On the issue of whether the Trust could be liable for the acts of Fecitt’s colleagues, the Court of Appeal held that Cumbria County Council v Carlisle-Morgan was wrongly decided and that an employer cannot be vicariously liable for acts of victimisation against whisleblowers carried out by fellow employees. The whistleblowing provisions only prohibit acts or deliberate omissions by the employer, there is no protection afforded from acts of victimisation by fellow workers. Applying Majrowski v Guys and St Thomas’ NHS Employer properly, an employer can only be liable for the legal wrongs of its employees; absent any legal wrong, there is no room for the doctrine to operate.
On the issue of management’s liability, the Court of Appeal reasserted that it was not sufficient to find liability merely because the management did not do all they could, or were ineffective in preventing victimisation of the whistleblower. It had to be shown that the failings were a deliberate failure to act. Further, the proper test is whether the decision to so act was materially (ie more than trivially) influenced by the proscribed reason.
It had been contended that the correct test was whether the whistleblowing was the “sole or principle reason” for the detriment, in accordance with the test in s103A ERA applicable to dismissal scenarios. It was contended that it would be curious if the test for the most extreme form of victimisation, dismissal, is stricter than for detriment short of dismissal. Further, the causation test applicable in discrimination cases arises because of the need to read such legislation compatibly with EU law. There was no need to read the whistleblowing legislation compatibly with EU law as it is ‘home grown’

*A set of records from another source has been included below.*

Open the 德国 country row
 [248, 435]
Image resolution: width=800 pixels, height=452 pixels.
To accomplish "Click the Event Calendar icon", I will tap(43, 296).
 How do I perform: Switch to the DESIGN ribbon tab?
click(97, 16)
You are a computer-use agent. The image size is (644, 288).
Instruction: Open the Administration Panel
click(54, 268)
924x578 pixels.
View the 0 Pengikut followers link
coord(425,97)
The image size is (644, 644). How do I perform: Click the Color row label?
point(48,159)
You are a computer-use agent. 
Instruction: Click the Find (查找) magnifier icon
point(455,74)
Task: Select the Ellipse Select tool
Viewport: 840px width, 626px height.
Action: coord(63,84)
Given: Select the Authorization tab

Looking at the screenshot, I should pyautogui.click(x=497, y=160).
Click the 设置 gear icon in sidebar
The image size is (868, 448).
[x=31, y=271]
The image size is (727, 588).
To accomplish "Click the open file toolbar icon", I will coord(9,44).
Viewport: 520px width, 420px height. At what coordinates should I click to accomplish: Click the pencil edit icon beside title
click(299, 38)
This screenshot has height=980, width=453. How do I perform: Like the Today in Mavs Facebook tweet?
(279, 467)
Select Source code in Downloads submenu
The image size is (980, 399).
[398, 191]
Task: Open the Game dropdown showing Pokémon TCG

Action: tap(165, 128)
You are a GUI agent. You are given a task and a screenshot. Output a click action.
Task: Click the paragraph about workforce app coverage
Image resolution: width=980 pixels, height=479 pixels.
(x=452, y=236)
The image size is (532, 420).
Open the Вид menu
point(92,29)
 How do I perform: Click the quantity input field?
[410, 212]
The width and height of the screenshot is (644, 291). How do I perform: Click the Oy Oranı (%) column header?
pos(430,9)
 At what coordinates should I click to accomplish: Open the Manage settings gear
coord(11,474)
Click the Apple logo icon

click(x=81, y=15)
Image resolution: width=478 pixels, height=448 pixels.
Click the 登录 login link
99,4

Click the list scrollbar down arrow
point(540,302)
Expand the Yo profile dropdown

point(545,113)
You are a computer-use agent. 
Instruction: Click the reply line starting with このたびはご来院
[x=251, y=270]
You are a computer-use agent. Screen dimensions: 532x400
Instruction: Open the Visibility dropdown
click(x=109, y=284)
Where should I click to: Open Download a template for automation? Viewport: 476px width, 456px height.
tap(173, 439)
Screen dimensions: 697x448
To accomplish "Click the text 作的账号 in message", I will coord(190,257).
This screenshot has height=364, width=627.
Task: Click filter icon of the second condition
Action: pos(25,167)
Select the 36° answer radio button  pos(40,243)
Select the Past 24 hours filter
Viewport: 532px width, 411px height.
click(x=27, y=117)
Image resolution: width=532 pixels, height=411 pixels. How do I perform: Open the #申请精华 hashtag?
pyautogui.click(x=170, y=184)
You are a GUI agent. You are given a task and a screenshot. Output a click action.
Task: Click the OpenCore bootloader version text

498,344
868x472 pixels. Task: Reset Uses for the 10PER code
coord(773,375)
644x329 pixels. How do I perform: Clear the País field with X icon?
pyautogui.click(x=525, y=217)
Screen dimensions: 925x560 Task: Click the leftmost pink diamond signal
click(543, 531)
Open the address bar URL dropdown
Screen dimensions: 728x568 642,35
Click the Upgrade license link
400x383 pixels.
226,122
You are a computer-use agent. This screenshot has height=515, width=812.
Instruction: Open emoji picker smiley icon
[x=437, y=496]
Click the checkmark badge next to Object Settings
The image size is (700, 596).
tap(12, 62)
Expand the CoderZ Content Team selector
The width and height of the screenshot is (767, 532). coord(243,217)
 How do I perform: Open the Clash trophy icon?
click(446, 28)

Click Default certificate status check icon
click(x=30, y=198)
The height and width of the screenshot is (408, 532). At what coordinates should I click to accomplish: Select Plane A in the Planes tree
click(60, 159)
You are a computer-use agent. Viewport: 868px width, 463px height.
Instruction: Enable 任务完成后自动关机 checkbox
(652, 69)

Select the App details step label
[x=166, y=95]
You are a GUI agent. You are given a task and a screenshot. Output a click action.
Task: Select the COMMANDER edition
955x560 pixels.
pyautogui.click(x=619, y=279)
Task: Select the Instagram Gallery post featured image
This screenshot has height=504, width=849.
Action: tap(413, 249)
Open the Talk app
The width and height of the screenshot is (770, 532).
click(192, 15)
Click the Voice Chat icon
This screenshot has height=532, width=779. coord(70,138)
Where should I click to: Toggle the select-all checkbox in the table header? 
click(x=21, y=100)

The Court of the Appeal held that liability arises if the disclosure is a material factor in the decision to subject the Claimant to detriment. Although an Igen v Wong causation principal does not strictly have to be followed, the principle is equally applicable as the objective is to protect whistleblowers. There is an anomaly in that for an automatic unfair dismissal to arise, the disclosure must be the sole or principal reason however the anomaly is simply the result of placing the whistleblowing protection into the general run of unfair dismissal law. In the present case, the reason for the redeployment of the whistleblowers was not disclosures, but the dysfunction that has arisen within the workplace.